**PROBLEMS TO WORK ON:**
A - In the transcript on oil, bonds, and a recession, list each outcome the speaker says the situation "eventually leads to."
B - According to the transcript on oil, bonds, and a recession, what kind of recession is Canada in?
C - Extend the transcript on oil, bonds, and a recession past its last line, "For 60 days."

**READING PASSAGE:**

----------------

And eventually, the US will burn through or at least be less impactful with their release of strategic petroleum reserves unless they are willing to spend a ton more and buy more reserves, which is another reason why the bond market might be saying, hey, the US is going to have to spend a ton of money.
So let's just, again, let's pay nothing for these bonds so we can get a high yield because they have to use the debt.
That's kind of my thesis there.
And that eventually leads to oil prices, sustained inflation, consumer gets destroyed, and we're in a recession by, I originally said end of the year.
I still kind of feel like, well, we could see that happen by the end of the year.
You could be in the first quarter of a recession by the end of the year in the US.
Canada's in a technical recession, but it's very mild.
So I don't even know if that's worth using, right?
I think it was this morning.
Right.
And that there's a ceasefire.
Yeah.
For 60 days.

----------------

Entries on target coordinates
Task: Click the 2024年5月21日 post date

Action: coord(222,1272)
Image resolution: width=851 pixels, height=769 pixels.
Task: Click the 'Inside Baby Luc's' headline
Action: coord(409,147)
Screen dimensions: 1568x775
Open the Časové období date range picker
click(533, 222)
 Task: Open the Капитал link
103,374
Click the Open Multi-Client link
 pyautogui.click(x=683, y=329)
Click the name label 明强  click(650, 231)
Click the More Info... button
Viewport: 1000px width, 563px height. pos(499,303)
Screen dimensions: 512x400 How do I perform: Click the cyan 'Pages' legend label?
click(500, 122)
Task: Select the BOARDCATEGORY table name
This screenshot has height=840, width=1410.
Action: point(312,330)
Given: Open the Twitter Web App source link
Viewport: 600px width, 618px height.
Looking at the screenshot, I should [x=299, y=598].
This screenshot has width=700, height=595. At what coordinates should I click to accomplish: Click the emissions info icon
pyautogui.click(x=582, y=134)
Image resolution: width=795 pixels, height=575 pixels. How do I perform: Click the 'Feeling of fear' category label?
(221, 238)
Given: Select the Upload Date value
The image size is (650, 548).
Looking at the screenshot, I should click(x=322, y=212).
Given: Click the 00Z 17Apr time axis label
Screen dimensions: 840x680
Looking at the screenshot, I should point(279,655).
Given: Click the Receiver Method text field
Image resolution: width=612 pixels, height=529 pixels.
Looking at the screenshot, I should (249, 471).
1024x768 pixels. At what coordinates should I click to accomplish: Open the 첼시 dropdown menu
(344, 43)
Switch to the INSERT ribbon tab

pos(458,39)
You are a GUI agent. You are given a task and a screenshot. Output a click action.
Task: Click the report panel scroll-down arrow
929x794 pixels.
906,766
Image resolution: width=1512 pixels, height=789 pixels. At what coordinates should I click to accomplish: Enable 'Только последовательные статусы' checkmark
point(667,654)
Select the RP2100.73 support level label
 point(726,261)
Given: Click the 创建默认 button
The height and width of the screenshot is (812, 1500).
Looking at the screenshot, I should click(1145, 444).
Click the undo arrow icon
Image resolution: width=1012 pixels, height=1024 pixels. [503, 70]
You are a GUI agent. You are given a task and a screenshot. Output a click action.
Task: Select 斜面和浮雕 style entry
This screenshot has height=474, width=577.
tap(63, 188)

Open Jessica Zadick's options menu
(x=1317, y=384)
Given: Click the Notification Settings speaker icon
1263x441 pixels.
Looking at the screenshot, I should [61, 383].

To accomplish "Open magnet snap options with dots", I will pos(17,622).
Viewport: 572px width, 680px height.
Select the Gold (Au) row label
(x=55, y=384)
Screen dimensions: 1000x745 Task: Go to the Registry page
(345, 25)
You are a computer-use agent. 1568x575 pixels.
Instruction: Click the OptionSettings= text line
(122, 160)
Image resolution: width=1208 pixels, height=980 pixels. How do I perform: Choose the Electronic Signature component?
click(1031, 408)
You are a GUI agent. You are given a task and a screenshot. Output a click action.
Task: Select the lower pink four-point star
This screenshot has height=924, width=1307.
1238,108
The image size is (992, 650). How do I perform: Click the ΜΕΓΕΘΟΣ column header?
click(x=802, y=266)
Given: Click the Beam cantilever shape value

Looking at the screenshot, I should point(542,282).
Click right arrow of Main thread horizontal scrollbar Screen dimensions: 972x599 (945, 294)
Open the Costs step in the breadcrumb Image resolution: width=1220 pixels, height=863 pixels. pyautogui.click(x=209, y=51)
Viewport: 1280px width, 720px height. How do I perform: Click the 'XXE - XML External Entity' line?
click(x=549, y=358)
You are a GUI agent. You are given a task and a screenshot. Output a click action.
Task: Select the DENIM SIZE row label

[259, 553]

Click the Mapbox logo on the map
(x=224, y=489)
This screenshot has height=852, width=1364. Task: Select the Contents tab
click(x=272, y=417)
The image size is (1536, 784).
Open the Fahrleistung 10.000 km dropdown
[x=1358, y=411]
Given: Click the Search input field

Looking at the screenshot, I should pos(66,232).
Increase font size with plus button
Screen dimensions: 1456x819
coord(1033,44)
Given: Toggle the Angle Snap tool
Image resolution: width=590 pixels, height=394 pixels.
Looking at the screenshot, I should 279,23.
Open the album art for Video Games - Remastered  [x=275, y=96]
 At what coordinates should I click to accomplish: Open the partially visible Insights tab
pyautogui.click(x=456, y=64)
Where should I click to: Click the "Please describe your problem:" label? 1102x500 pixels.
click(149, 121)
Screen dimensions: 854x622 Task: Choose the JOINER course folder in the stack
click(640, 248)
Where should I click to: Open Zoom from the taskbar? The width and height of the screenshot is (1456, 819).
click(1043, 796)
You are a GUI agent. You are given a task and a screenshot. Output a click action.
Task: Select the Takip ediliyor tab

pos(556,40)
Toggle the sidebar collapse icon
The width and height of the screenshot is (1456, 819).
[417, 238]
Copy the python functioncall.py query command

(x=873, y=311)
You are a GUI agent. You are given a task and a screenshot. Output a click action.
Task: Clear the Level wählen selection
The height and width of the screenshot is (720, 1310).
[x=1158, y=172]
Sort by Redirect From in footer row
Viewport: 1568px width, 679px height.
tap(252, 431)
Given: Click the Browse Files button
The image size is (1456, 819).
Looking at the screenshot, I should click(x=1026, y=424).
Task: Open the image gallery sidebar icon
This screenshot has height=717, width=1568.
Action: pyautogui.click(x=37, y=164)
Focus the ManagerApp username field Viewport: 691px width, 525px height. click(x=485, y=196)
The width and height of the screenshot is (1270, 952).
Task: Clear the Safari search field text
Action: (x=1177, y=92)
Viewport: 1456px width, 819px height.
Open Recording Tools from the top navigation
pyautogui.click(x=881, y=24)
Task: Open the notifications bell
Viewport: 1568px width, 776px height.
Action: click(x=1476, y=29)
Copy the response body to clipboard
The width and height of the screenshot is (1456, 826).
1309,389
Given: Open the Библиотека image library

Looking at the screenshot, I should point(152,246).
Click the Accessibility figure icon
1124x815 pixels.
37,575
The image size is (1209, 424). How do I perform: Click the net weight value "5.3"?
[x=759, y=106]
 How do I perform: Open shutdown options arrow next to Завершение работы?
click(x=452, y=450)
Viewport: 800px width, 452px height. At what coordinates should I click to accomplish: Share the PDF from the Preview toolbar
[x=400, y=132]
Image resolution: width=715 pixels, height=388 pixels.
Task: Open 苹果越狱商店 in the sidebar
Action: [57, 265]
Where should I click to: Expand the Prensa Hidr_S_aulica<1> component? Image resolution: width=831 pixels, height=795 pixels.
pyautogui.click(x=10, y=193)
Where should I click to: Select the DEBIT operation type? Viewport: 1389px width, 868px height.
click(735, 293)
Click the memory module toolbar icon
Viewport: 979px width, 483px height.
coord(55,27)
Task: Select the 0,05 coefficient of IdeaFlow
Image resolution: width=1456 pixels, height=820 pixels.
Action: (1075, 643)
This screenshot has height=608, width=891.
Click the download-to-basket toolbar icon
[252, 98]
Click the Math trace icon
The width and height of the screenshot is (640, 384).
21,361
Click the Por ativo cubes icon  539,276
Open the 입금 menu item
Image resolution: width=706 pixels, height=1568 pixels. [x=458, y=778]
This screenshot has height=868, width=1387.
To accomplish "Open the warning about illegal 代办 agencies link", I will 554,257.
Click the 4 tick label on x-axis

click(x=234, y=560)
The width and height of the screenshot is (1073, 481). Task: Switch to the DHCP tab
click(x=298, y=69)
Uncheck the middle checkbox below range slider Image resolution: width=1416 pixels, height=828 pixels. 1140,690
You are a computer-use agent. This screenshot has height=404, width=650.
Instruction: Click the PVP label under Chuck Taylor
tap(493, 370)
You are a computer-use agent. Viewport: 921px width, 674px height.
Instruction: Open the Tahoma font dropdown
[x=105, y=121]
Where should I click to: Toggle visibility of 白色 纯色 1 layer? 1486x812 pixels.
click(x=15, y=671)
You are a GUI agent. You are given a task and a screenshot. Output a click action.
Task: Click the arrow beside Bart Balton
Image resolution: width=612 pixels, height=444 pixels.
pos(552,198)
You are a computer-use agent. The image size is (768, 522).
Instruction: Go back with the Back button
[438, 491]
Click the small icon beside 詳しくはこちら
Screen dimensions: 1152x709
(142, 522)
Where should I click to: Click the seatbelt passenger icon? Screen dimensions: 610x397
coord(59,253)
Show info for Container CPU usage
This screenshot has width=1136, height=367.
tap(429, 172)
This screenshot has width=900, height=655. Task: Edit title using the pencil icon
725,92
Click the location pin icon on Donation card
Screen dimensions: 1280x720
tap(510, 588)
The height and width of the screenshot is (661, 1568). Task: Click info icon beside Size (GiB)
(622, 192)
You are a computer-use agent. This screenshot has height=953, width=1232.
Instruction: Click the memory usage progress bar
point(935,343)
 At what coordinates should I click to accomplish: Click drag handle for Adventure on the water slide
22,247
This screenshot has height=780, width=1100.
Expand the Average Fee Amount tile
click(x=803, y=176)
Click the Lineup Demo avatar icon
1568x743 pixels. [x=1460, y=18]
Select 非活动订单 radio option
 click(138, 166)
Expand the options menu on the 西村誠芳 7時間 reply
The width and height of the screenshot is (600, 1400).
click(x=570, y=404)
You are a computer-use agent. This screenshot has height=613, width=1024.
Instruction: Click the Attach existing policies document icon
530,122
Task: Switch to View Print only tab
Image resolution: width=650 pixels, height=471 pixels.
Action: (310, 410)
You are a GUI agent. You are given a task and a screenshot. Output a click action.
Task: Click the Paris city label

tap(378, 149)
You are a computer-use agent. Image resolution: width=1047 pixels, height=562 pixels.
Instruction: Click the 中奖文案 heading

----------------

**OUTPUTS:**
A -
- Oil prices
- Sustained inflation
- The consumer getting destroyed
- A recession

B - A technical recession, but a very mild one.

C -
We're going to, yeah, we're going to do some studies on a plan.
Well, it's funny.
Like, I think we kind of made this joke the other day, like when we were on, um, with Zayla from, uh, on the, when we were on the BMO podcast where we were saying like, you know, we do, we talk so much about macro, but like, it feels like it's irrelevant to your world right now because like.
You can give the most bearish macro news and the market still rips.
In my world, it's a little different because people buy houses with credit and uncertainty in the macro has led to rate uncertainty and also just banks pricing in more risk.
So they're increasing their spreads a little bit.